Contrary to what I said before, the caller doesn't always limit the
cluster size.  Only the cluster_write() caller does that.  The
vfs_bio_awrite() doesn't.  Now it is fairly common to allocate 1 too
many page and have to back out.  This happens even when everything is
aligned.  I observed the following:
- there were a lot of contiguous dirty buffers, and this loop happily built
   up a cluster with 17 pages, though mnt_iosize_max was only 17 pages.
   Perhaps the extra page is necessary if the part of the buffer to be
   written starts at a nonzero offset, but there was no offset in the case
   that I observed (can there be one, and if so, is it limited to an offset
   within the first page?  The general case needs 16 4K extra pages to write
   a 64K-block (when the offset of the area to be written is 64K-512).
- ...

> @@ -964,6 +960,22 @@ cluster_wbuild(struct vnode *vp, long size, daddr_t start_lbn, int len,
> 						bp->b_pages[bp->b_npages] = m;
> 						bp->b_npages++;
> 					}
> +					if (bp->b_npages > vp->v_mount->
> +					    mnt_iosize_max / PAGE_SIZE) {

- ...Then this detects that the 17th page is 1 too many and cleans up.

> +						KASSERT(i != 0, ("XXX"));
> +						j++;
> +						for (jj = 0; jj < j; jj++) {
> +							vm_page_io_finish(tbp->
> +							    b_pages[jj]);
> +						}
> +						vm_object_pip_subtract(
> +						    m->object, j);
> +						bqrelse(tbp);
> +						bp->b_npages -= j;
> +						VM_OBJECT_WUNLOCK(tbp->
> +						    b_bufobj->bo_object);
> +						goto finishcluster;
> +					}
> 				}
> 				VM_OBJECT_WUNLOCK(tbp->b_bufobj->bo_object);
> 			}

I think it would work and fix other bugs to check (tbp->b_bcount +
bp->b_bcount <= vp->v_mount->mnt_iosize_max) up front.  Drivers should
be able to handle an i/o size of b_bcount however many pages that
takes.  There must be a limit on b_pages, but it seems to be
non-critical and the limit on b_bcount gives one of
(mnt_iosize_max / PAGE_SIZE) rounded in some way and possibly increased
by 1 or doubled to account for offsets.  If mnt_iosize_max is not a
multiple of PAGE_SIZE, then the limit using pages doesn't even allow
covering mnt_iosize_max using pages, since the rounding down is
non-null.

I found this bug while debugging a recent PR about bad performance and
hangs under write pressure.  I only have 1 other clearly correct fix
for the bad performance.  msdosfs is missing read clustering for
read-before-write.  I didn't notice that this was necessary when I
implemented clustering for msdosfs a few years ago.  I thought that the
following patch was a complete fix, but have found more performance
problems in clustering:

@ diff -u2 msdosfs_vnops.c~ msdosfs_vnops.c
@ --- msdosfs_vnops.c~	Thu Feb  5 19:11:37 2004
@ +++ msdosfs_vnops.c	Wed Jun 12 04:01:19 2013
@ @@ -740,5 +756,19 @@
@  			 * The block we need to write into exists, so read it in.
@  			 */
@ -			error = bread(thisvp, bn, pmp->pm_bpcluster, cred, &bp);
@ +			if ((ioflag >> IO_SEQSHIFT) != 0 &&

This was cloned from the ffs version.  All ffs should call a common function
instead of duplicating the cluster_read/bread decision.  Similarly for
write clustering except there are more decisions.  But ffs and ext2fs do
this in UFS_BALLOC() and ext2fs_balloc() (?) where not all the info that
might be need is available.

I repeated the (ioflag >> IO_SEQSHIFT) calculation instead of copying to
a variable like ffs does, to localise this patch and to avoid copying
ffs's mounds of style bugs in the declaration of the variable.

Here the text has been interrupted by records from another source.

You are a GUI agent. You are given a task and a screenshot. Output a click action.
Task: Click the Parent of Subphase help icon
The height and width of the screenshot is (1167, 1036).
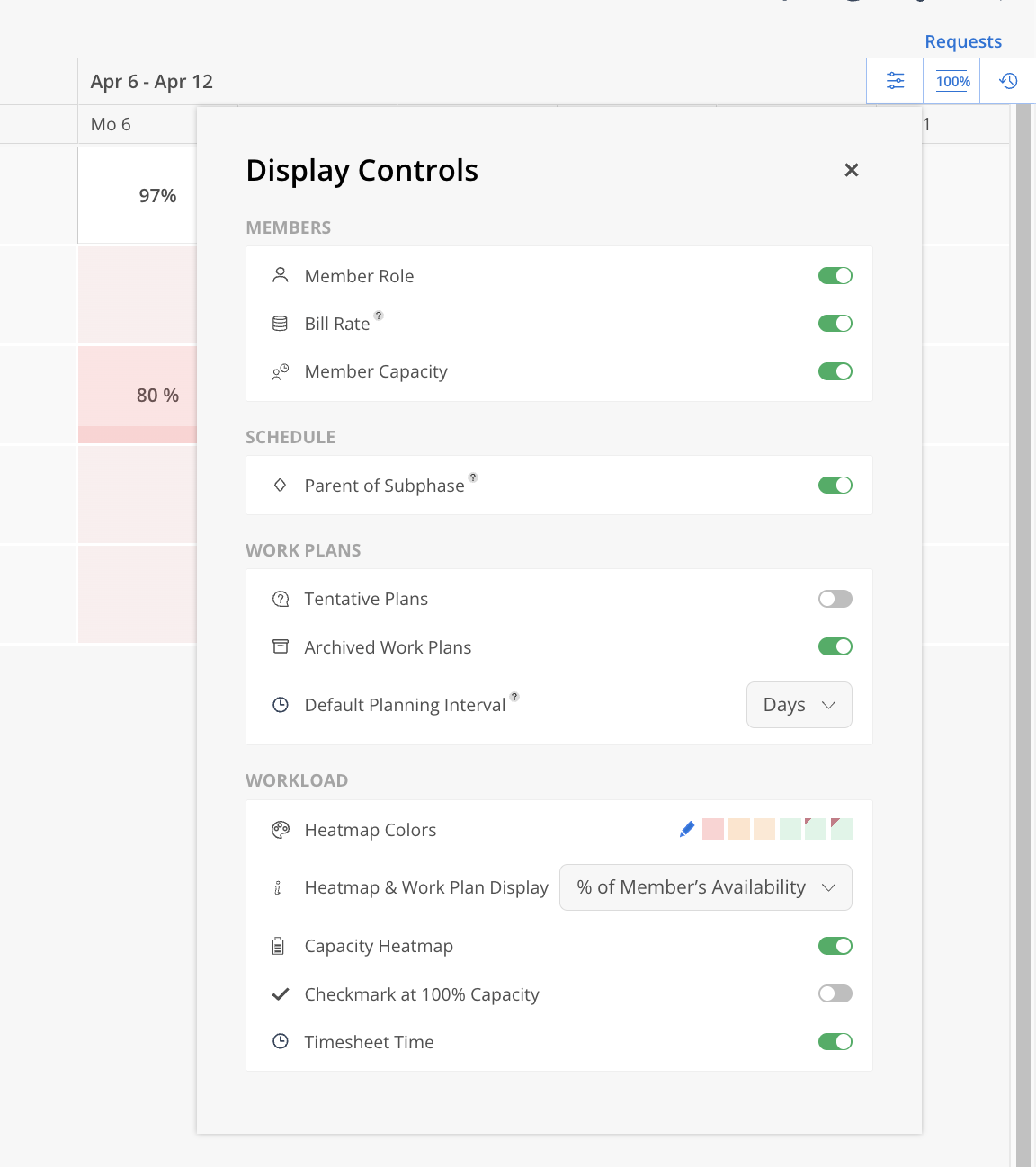[473, 477]
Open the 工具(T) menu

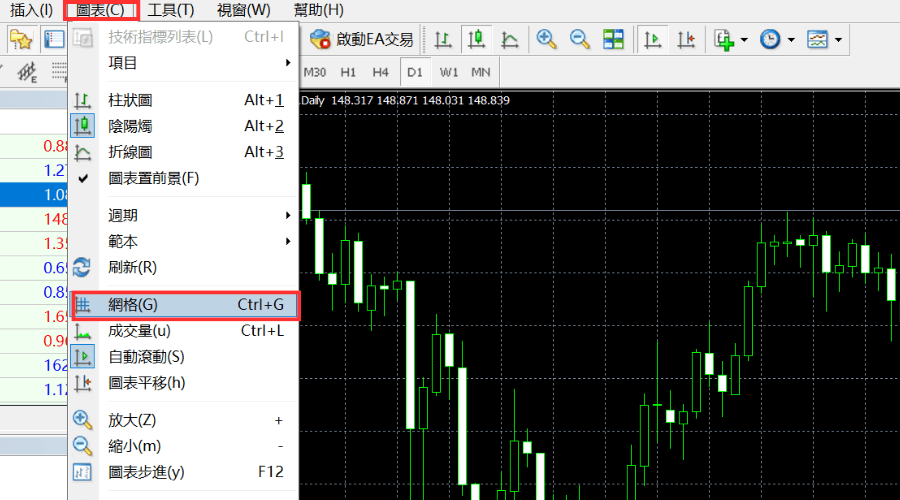[x=170, y=10]
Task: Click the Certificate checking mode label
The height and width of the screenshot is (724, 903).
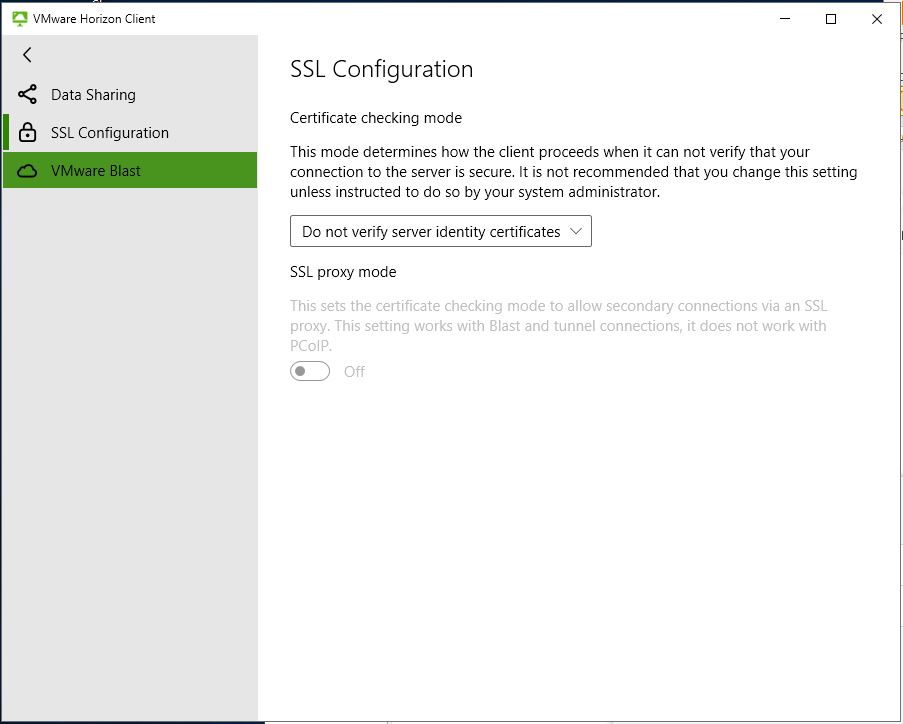Action: 376,118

@ +			    (vp->v_mount->mnt_flag & MNT_NOCLUSTERR) == 0) {
@ +				error = cluster_read(vp, dep->de_FileSize, bn,
@ +				    pmp->pm_bpcluster, NOCRED,
@ +#if 0
@ +				    (uio->uio_offset & pmp->pm_crbomask) +
@ +				    uio->uio_resid,

This part was copied from msdosfs_read().  msdosfs_read() uses the uio of
some reader.  Here the uio for read-before-write is for the writer.  It
isn't clear that either should be used here.  UFS_BALLOC() is not passed
the full uio info needed to make this caclulation, and it uses the fixed
size MAXBSIZE.  That is wrong in a different way.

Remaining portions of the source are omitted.